In many ways, Yakuza 5 is actually like an action-RPG.  You walk around to different places, which can take awhile if you are going at the speed of people.  Running is possible, but it easily attracts attention from unsavory people that will then start a fight with you.  It's really similar to random encounters, hence my comparison to RPGs.  You can grab side quests, too.  Fights, though, are definitely not like RPGs, and much more like a 3D brawler.

To me, combat is the star of the game.  It is fun and brutal.  As you punch, kick and throw your opponents, you build up a Heat gauge that allows you to do special moves.  These moves do a lot of damage, but more importantly, look so savage.  Some have you grate an opponent's face on the ground or powerbomb him onto his neck.  There are even situational ones depending on where you are during battle.  For example, Kiryu can throw an opponent into the river.  I laugh every time I see that one.  Since you will end up doing a lot of fights in the game, I'm glad the combat is fluid and fun.  It's like watching a wrestling match with great spots.  Plus, the final hit on the final guy has the dramatic camera angle and slow motion, adding some extra flair to battles.

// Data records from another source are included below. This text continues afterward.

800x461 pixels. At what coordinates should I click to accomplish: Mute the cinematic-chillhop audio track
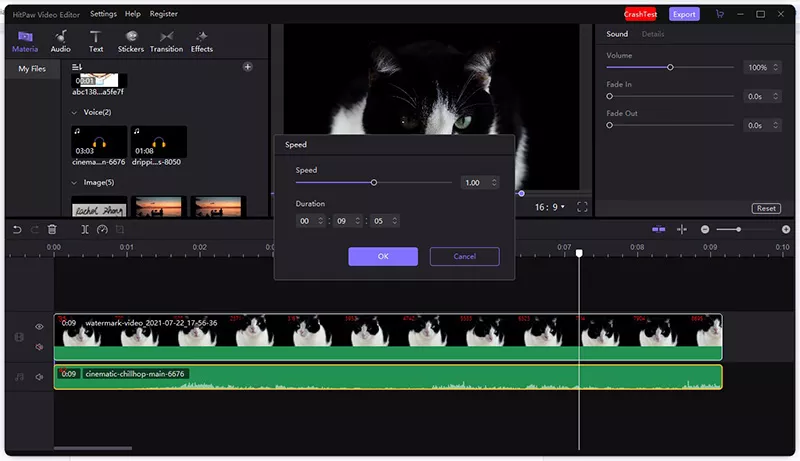(x=40, y=377)
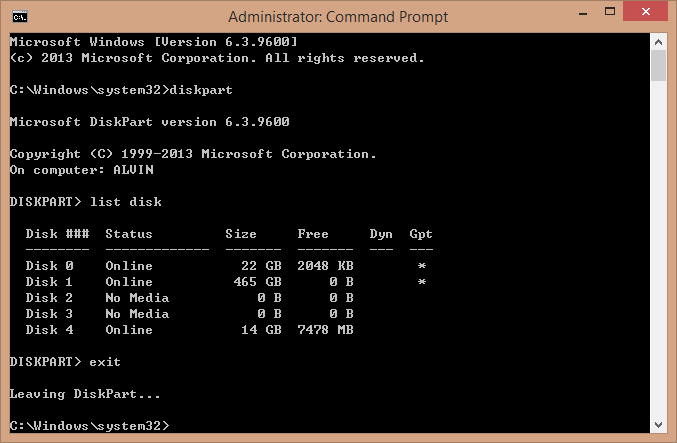The width and height of the screenshot is (677, 443).
Task: Click the Command Prompt system menu icon
Action: 20,17
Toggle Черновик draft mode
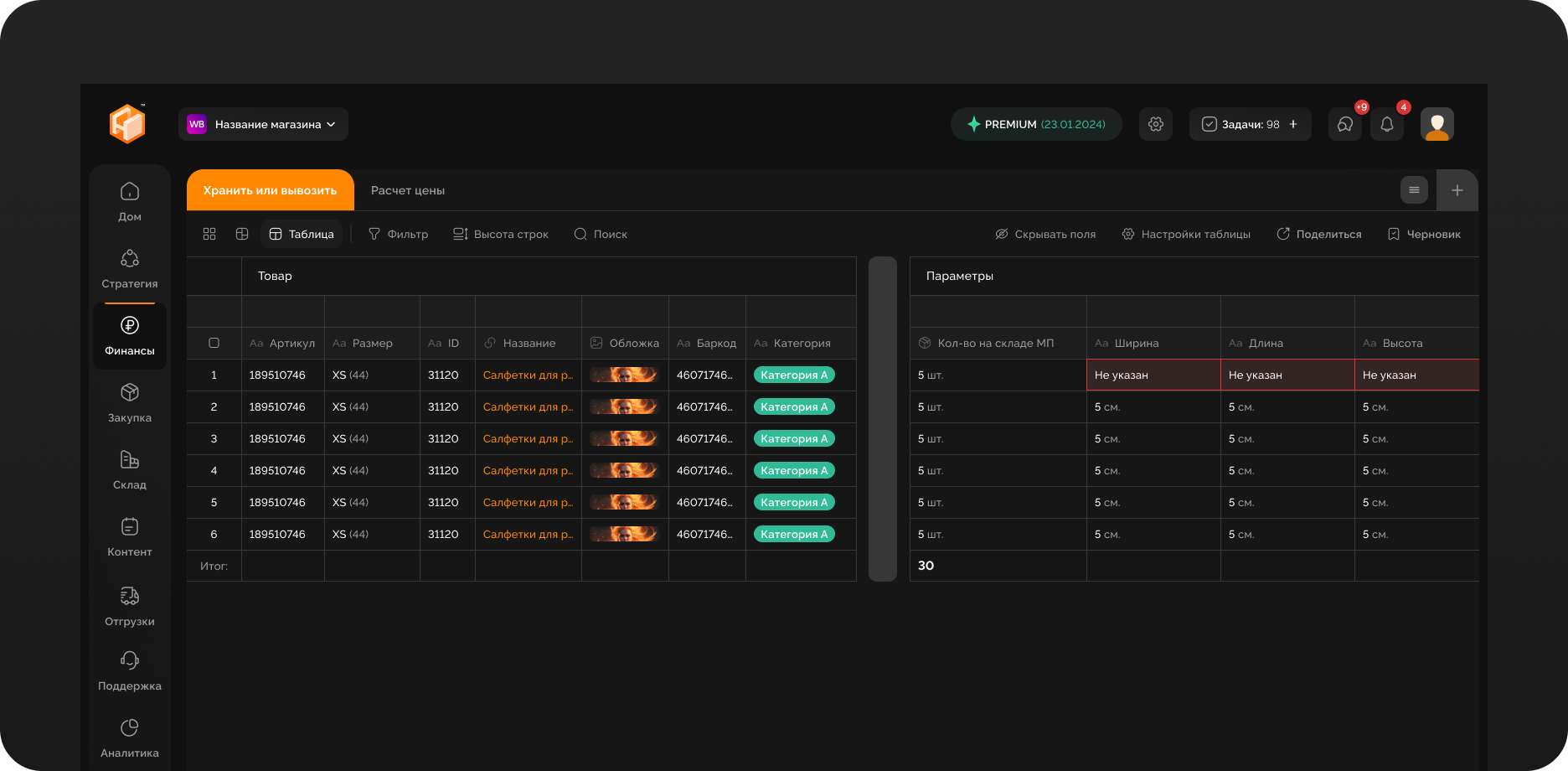The width and height of the screenshot is (1568, 771). (x=1424, y=234)
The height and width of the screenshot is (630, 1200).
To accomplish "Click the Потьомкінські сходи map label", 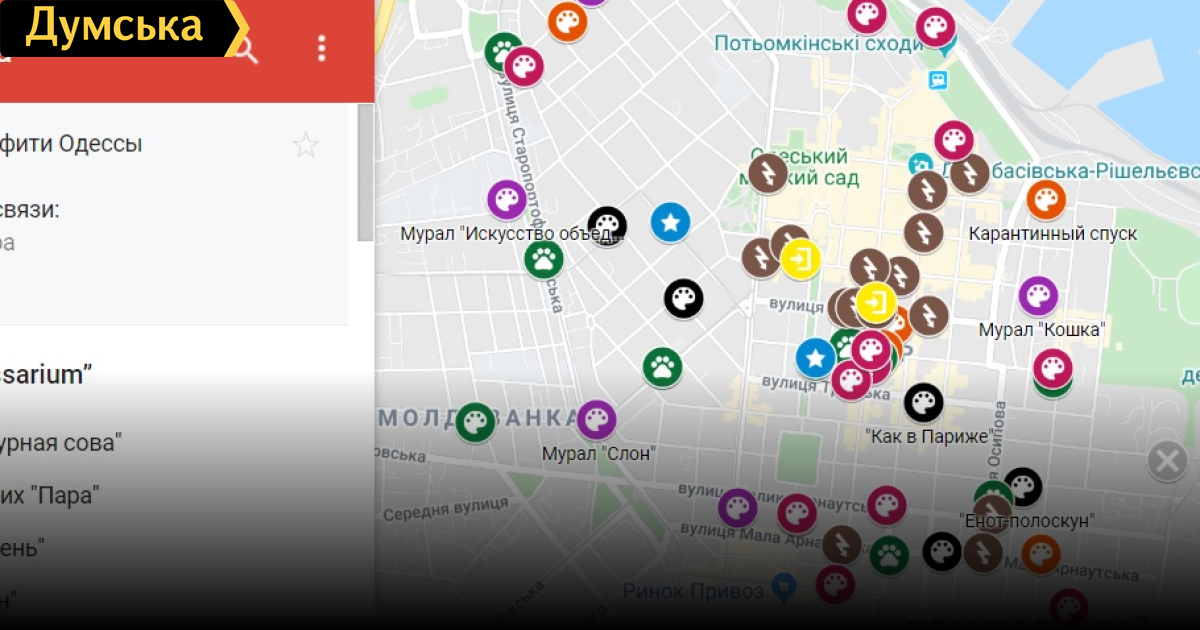I will point(816,43).

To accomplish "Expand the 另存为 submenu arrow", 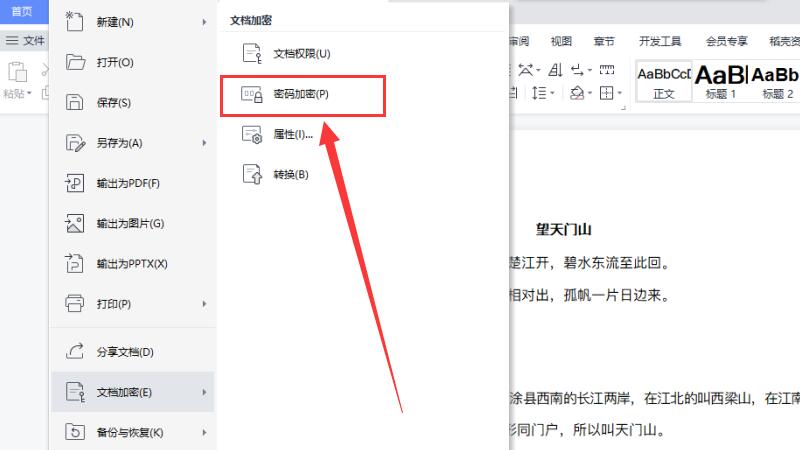I will click(204, 143).
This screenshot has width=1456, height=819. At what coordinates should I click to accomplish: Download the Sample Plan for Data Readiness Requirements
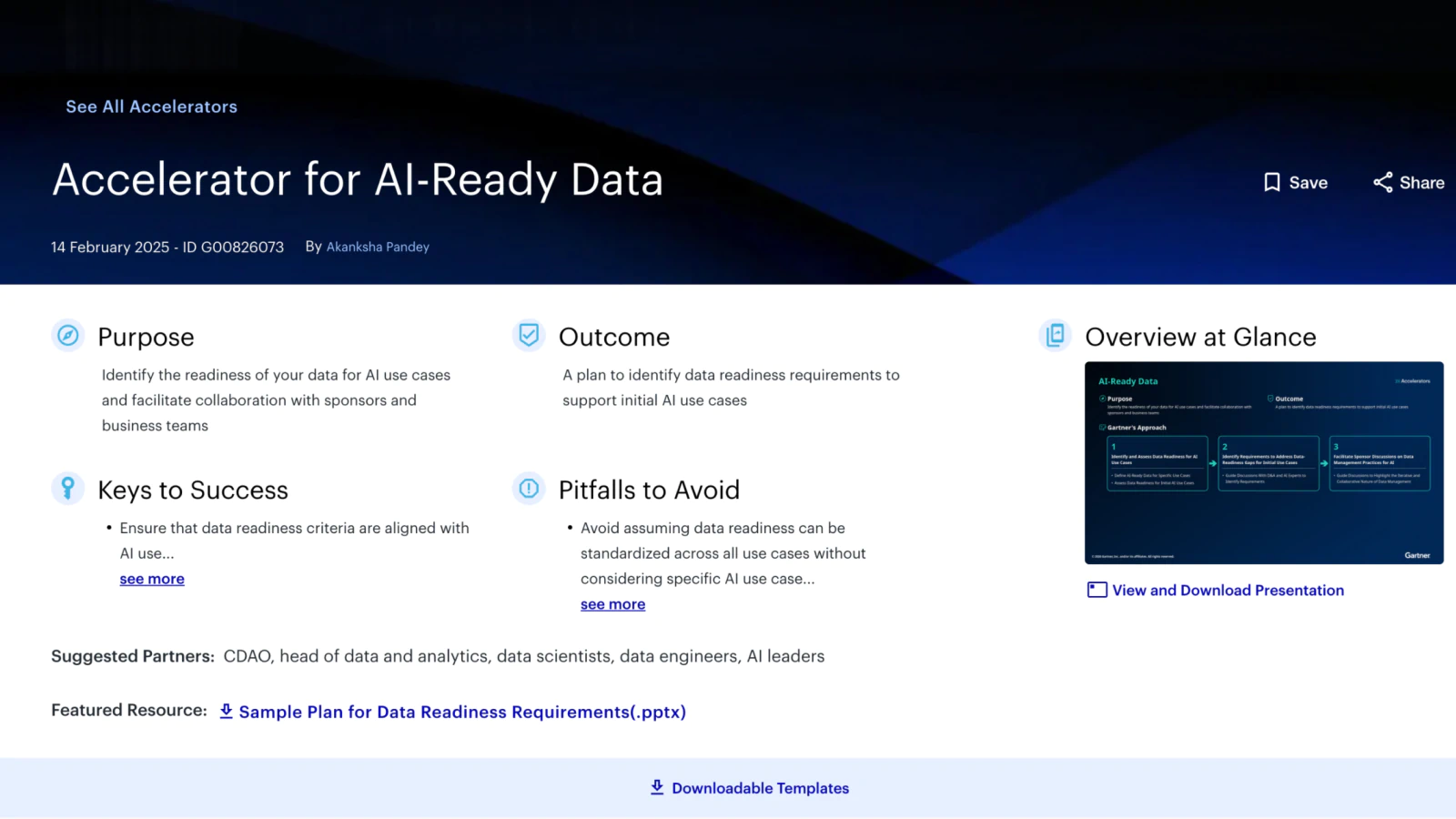pos(462,712)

You can equip weapons that you have, or even pick up several things in the environment to use.  Picking up a bicycle and beating someone's butt is effective and funny.  Weapons have a durability, and weapons picked up off the ground will disappear when the durability runs out.  If you have a weapon equipped, it will not disappear, so you can pay to have it repaired at a shop.  Each weapon type (there are more than I would have thought) has its own experience and level.  The levels will increase damage, up the durability or other functions.  It's worth using them when you can, especially against the large groups or powerful bosses that you sometimes face.  Fights weren't too hard, which I liked, but admittedly I had the game on easy.  Even so, you can't just mash against stronger opponents, so knowing what you are doing is crucial to success.

Besides fighting and the involved and intertwining stories, there are a lot of extra things to do.  First off, Kiryu is assuming life as a taxi driver, so you get to do that if you want.  There's also races he can do, which are surprisingly fun and not too hard.  There's a ramen cooking mini-game, dates with hostess club girls, rhythm-based mini-games for singing and dancing, even Virtua Fighter 2 and some songs in Taiko Drum Master.  You can also pick up trash or keys while walking around for some extra items.  It's pretty crazy the stuff you can do with the different characters.  It's almost too much and too random, but since most of it isn't necessary or blends in with the story, it's just right.

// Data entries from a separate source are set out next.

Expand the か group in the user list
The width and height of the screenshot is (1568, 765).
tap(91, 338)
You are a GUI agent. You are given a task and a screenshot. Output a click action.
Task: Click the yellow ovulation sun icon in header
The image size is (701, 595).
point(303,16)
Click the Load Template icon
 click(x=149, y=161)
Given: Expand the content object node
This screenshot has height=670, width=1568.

There are five different characters you play throughout the story at various times.  The story flows pretty well, although I admit it would have been fun to be able to jump between the stories instead of having to do them in a set order.  While I was able to follow most of the story, there are definitely a few parts I had trouble keeping straight.  Even if you haven't played any other entry, the story is pretty enjoyable, but I'm sure you get more out of it if you have played more Yakuza games.  Each full chapter can last 15+ hours if you do a lot of the side quests and other extras.  The cut scenes can be re-watched from the main menu if you ever want to see something again without the giant time commitment.

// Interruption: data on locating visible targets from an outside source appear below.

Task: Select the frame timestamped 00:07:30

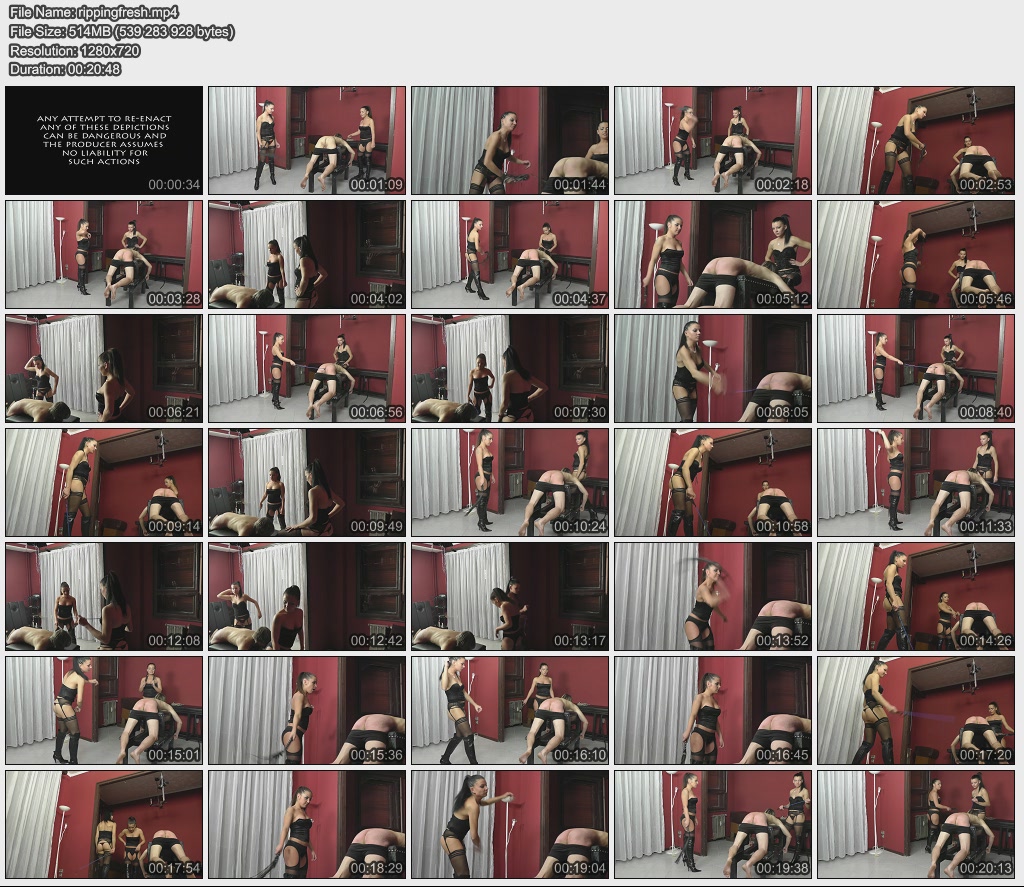Action: coord(510,368)
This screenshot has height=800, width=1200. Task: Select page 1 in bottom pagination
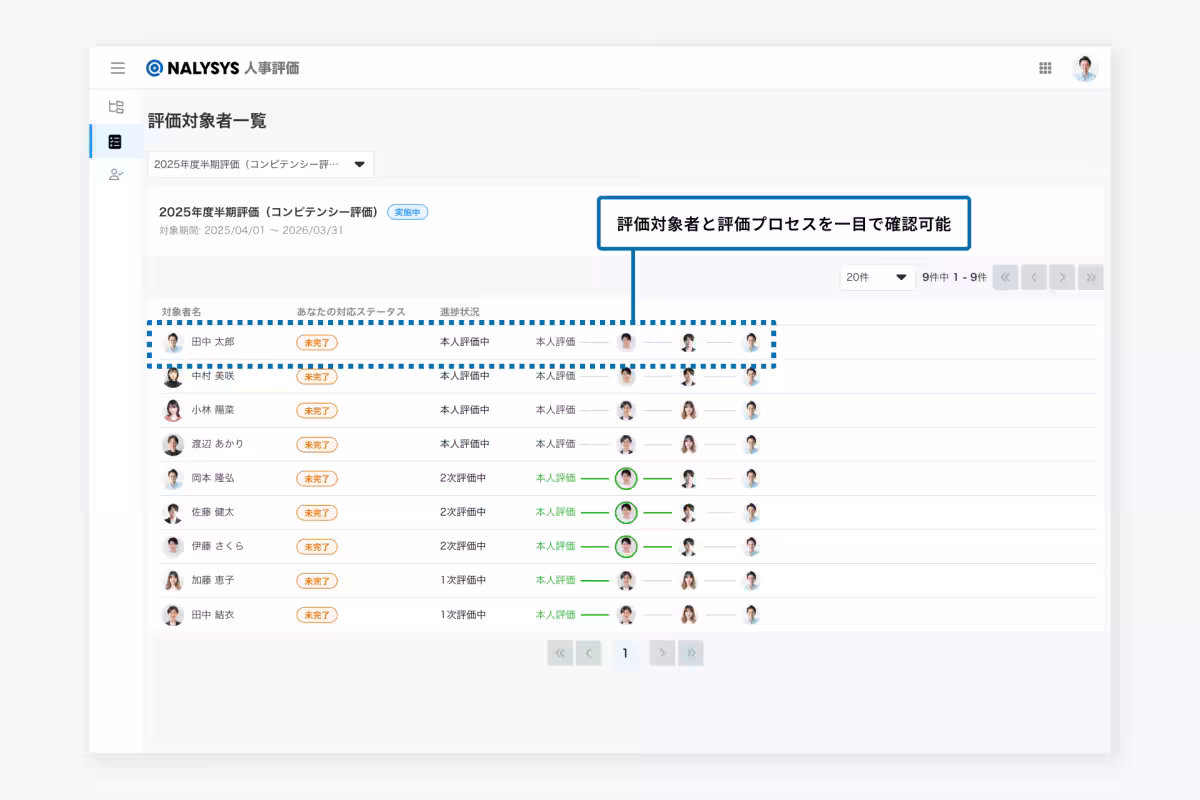click(625, 653)
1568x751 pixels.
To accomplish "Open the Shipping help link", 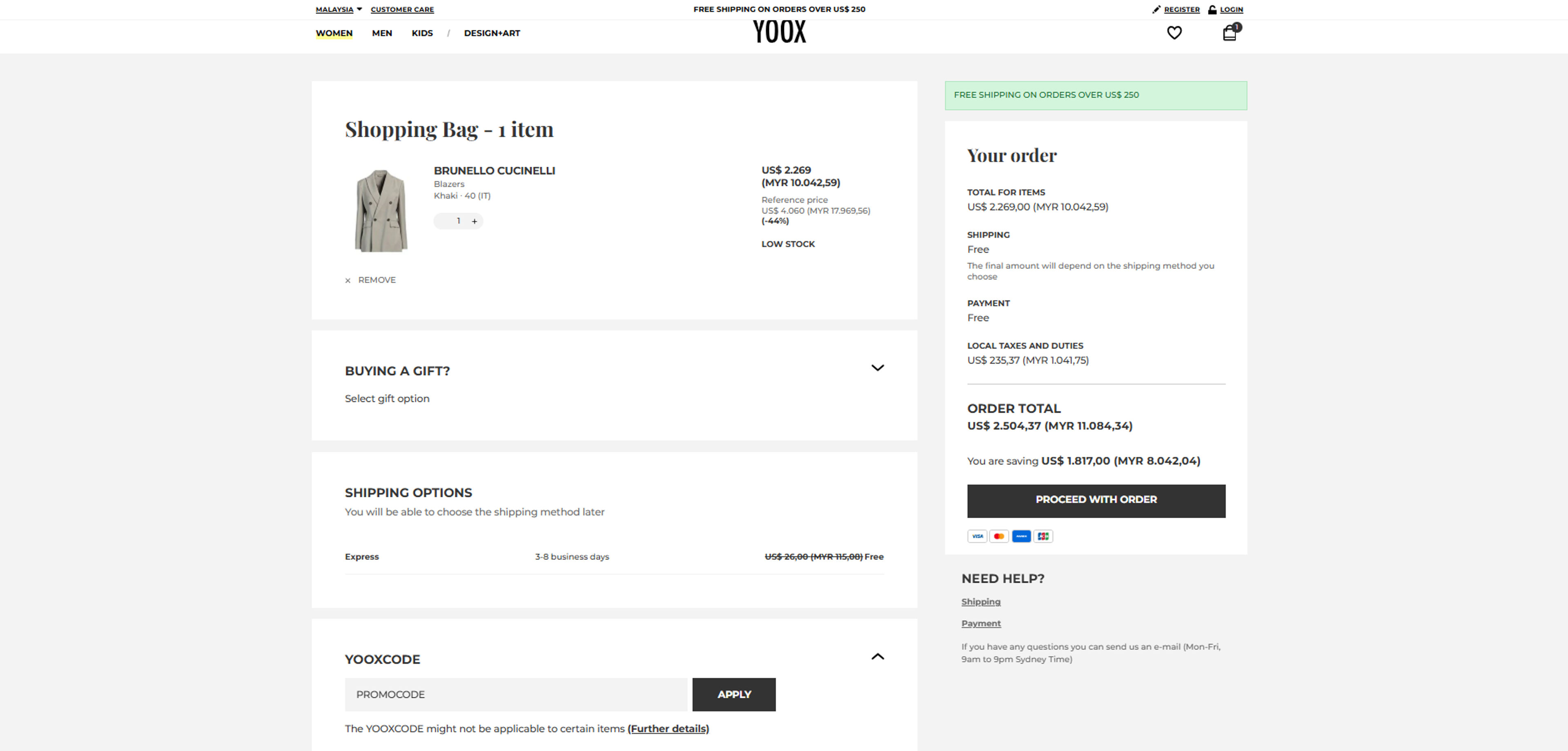I will [980, 602].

Yakuza 5 is really fun.  I had not played any other entry in the series, but I want to now.  The story and characters are well fleshed out, interesting and enjoyable.  Combat is a lot of fun.  It is easy to do and has a lot of variety of finishing moves and weapons.  The areas you travel in are filled with extra things to do.  Gamers who enjoy action rpgs and/or good story and characters should at least try the game, as it is well worth playing.  In fact, I could see a lot of people enjoying the game, even though it seems very steeped in Japanese and Yakuza culture.